* [Task data]:
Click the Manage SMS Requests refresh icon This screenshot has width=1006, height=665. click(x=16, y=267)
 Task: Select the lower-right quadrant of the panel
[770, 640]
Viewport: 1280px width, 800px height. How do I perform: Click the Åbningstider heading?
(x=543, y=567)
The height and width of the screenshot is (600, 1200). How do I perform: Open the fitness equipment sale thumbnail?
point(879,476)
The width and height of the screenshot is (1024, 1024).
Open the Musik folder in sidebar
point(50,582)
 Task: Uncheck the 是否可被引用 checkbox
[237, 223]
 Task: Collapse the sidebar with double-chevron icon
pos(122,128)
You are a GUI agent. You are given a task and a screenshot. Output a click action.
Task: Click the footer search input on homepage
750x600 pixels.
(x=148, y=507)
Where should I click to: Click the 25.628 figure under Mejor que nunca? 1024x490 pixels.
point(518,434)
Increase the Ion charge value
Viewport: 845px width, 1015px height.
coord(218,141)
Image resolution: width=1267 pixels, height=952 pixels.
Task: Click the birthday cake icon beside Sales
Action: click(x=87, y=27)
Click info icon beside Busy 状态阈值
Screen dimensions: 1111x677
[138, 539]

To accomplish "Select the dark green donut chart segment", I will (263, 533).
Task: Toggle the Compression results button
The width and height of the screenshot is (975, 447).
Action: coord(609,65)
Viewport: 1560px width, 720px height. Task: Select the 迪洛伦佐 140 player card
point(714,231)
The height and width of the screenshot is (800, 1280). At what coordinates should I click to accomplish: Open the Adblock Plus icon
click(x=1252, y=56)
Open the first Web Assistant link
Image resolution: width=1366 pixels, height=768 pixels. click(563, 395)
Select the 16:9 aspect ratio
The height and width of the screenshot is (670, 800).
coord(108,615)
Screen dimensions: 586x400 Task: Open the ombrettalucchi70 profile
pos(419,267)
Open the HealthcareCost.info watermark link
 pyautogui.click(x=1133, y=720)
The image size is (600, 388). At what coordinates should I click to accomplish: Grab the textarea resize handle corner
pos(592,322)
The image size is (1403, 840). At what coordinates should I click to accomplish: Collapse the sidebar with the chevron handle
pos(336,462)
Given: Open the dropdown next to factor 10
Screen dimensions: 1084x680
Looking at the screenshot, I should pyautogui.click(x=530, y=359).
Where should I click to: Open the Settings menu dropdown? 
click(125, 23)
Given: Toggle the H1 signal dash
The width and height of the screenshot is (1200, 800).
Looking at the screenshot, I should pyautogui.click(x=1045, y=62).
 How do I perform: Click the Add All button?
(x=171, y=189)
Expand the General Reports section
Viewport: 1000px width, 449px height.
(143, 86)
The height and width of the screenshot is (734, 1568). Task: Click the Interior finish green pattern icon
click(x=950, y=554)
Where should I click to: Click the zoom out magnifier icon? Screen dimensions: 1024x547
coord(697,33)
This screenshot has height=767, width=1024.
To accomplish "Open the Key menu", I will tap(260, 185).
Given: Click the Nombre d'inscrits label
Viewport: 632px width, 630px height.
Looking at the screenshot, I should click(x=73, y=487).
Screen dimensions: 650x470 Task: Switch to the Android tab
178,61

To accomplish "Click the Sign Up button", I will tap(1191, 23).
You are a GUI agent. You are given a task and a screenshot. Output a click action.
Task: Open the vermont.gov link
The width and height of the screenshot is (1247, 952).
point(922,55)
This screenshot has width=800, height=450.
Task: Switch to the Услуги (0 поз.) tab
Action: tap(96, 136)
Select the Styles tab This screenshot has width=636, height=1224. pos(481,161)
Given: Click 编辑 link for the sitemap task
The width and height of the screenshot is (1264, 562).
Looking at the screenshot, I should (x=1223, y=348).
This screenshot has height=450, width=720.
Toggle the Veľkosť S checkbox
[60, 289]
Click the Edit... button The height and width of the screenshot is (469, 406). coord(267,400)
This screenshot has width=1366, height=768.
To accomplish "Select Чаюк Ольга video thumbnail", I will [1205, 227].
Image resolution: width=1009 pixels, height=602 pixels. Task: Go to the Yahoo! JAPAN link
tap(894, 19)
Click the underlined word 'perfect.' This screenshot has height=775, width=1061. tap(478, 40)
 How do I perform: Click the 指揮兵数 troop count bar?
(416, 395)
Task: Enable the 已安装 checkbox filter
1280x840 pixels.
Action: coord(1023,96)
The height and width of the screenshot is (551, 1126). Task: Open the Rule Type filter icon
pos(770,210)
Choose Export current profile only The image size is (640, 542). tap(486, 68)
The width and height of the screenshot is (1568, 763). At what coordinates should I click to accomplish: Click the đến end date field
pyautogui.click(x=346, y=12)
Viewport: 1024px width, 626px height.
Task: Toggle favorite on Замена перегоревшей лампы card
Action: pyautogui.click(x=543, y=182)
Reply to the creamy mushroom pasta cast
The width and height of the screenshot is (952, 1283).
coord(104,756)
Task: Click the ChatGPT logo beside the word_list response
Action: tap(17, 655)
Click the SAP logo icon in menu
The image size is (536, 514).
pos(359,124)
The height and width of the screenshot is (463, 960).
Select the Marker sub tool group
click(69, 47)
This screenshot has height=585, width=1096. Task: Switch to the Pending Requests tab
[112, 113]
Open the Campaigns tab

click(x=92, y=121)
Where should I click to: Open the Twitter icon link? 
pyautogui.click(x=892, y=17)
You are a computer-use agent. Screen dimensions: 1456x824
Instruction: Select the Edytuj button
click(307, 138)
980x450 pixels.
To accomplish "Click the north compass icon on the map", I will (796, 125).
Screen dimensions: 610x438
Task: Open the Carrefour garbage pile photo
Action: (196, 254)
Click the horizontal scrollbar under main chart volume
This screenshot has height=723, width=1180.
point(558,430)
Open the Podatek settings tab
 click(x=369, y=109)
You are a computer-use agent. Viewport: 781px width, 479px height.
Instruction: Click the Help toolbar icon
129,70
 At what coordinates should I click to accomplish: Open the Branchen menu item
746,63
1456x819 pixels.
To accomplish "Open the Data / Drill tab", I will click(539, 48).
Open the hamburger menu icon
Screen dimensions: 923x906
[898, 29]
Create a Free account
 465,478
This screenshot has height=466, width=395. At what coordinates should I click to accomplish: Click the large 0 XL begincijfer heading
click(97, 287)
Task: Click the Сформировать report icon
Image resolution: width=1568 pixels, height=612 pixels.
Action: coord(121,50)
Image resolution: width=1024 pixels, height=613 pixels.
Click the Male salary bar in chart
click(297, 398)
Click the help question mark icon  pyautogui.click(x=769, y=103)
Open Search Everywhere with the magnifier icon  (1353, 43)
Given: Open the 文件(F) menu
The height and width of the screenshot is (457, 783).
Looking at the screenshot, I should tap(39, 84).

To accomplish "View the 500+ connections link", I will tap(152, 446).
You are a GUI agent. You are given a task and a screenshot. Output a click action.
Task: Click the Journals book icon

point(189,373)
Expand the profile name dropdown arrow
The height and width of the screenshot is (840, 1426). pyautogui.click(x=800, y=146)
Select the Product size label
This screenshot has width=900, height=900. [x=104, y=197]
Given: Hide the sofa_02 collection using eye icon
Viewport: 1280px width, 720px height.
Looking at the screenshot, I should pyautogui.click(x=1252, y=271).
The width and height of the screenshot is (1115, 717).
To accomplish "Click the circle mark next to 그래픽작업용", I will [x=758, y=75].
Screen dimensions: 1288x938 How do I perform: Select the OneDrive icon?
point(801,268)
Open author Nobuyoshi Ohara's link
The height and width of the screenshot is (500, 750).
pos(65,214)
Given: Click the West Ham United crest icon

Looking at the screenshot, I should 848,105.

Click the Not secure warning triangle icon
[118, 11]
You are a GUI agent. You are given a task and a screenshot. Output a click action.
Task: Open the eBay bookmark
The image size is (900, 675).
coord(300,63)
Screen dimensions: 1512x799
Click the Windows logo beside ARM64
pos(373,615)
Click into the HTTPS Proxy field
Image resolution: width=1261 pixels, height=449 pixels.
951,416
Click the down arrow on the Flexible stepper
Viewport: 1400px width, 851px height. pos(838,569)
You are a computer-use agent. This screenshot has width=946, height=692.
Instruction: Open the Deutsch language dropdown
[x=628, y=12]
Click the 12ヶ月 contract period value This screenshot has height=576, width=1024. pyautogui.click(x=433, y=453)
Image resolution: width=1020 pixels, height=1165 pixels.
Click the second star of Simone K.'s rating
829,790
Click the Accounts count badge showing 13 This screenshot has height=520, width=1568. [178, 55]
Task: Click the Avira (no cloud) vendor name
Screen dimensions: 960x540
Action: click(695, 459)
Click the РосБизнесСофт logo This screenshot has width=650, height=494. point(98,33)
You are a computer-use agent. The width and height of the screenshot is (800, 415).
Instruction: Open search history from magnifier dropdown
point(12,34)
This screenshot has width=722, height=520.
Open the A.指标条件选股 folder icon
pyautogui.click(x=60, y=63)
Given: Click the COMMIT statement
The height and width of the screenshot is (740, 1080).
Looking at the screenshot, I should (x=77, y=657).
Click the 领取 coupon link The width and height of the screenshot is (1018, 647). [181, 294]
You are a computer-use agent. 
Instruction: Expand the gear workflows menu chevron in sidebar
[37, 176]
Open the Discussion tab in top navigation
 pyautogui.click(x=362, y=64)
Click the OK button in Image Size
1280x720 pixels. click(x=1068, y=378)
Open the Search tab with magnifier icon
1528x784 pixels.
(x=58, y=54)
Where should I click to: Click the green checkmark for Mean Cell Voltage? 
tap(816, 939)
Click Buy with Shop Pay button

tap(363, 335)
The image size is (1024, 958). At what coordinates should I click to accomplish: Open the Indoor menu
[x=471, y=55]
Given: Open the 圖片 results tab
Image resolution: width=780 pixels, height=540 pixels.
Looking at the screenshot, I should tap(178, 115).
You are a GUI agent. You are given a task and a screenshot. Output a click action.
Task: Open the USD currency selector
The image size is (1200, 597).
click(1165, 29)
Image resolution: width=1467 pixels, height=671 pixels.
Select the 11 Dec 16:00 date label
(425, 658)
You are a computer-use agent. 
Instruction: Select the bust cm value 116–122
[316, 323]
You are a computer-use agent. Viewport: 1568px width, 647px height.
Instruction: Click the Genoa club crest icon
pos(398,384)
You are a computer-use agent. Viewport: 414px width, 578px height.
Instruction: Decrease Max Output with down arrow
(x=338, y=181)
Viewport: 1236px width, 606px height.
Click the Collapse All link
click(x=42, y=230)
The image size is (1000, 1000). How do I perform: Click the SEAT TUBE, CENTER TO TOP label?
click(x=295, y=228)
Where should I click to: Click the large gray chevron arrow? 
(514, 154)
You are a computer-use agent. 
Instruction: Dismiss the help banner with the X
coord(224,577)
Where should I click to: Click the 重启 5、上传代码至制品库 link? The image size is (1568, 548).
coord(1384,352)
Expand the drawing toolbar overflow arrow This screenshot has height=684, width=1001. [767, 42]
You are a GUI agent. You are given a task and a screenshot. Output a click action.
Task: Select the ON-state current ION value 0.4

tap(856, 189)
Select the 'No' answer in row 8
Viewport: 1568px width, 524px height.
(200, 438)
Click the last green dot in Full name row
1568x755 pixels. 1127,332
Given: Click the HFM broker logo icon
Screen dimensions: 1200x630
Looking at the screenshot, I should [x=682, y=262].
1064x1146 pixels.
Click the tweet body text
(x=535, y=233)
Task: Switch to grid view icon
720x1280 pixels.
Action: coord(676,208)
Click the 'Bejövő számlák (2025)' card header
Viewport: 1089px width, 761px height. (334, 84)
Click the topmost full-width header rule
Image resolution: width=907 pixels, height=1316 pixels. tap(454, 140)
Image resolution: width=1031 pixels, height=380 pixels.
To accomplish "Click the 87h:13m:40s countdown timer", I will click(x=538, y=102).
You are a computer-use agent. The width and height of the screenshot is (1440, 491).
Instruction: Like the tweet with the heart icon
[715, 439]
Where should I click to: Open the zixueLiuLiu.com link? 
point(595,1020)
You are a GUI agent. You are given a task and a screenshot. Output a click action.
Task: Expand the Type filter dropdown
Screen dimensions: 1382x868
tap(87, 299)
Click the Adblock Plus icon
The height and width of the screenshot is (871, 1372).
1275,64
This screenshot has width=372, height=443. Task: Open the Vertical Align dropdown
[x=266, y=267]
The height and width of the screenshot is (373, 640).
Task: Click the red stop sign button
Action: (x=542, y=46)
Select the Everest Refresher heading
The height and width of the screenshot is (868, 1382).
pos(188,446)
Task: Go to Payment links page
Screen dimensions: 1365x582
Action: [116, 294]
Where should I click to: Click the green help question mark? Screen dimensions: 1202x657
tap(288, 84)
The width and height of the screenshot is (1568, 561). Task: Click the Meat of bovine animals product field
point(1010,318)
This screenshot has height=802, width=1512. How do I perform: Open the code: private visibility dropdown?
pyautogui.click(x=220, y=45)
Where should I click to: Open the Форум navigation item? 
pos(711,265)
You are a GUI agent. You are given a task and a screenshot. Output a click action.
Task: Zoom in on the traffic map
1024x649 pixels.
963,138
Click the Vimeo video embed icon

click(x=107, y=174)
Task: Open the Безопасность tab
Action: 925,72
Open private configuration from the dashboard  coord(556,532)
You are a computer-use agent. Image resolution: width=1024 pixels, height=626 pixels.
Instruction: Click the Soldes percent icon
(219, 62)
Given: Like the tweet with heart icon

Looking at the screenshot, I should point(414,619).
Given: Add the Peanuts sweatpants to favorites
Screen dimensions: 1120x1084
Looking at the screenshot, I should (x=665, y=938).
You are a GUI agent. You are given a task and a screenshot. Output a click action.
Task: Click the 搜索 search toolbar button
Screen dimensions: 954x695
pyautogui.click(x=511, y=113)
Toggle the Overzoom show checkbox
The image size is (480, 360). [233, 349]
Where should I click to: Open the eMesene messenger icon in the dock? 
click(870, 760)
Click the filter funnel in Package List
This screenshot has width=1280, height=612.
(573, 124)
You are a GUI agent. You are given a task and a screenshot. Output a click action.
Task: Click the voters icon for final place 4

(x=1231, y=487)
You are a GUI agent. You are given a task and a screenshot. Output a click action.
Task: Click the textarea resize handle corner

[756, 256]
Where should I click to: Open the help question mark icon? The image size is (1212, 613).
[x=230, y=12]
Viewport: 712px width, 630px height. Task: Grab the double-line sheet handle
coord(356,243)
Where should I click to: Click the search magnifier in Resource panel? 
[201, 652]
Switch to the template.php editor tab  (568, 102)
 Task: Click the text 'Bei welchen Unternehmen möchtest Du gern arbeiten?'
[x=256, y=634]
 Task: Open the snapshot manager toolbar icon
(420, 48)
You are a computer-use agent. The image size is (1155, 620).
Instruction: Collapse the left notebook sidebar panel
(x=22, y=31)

* [Activity]:
From the entries above, extract only the lines running from the one containing "Task: Click the footer" through the one containing "Select the 16:9 aspect ratio", inclusive.

* [Result of the exercise]:
Task: Click the footer search input on homepage
750x600 pixels.
(x=148, y=507)
Where should I click to: Click the 25.628 figure under Mejor que nunca? 1024x490 pixels.
point(518,434)
Increase the Ion charge value
Viewport: 845px width, 1015px height.
coord(218,141)
Image resolution: width=1267 pixels, height=952 pixels.
Task: Click the birthday cake icon beside Sales
Action: click(x=87, y=27)
Click info icon beside Busy 状态阈值
Screen dimensions: 1111x677
[138, 539]

To accomplish "Select the dark green donut chart segment", I will (263, 533).
Task: Toggle the Compression results button
The width and height of the screenshot is (975, 447).
Action: coord(609,65)
Viewport: 1560px width, 720px height. Task: Select the 迪洛伦佐 140 player card
point(714,231)
The height and width of the screenshot is (800, 1280). At what coordinates should I click to accomplish: Open the Adblock Plus icon
click(x=1252, y=56)
Open the first Web Assistant link
Image resolution: width=1366 pixels, height=768 pixels. click(563, 395)
Select the 16:9 aspect ratio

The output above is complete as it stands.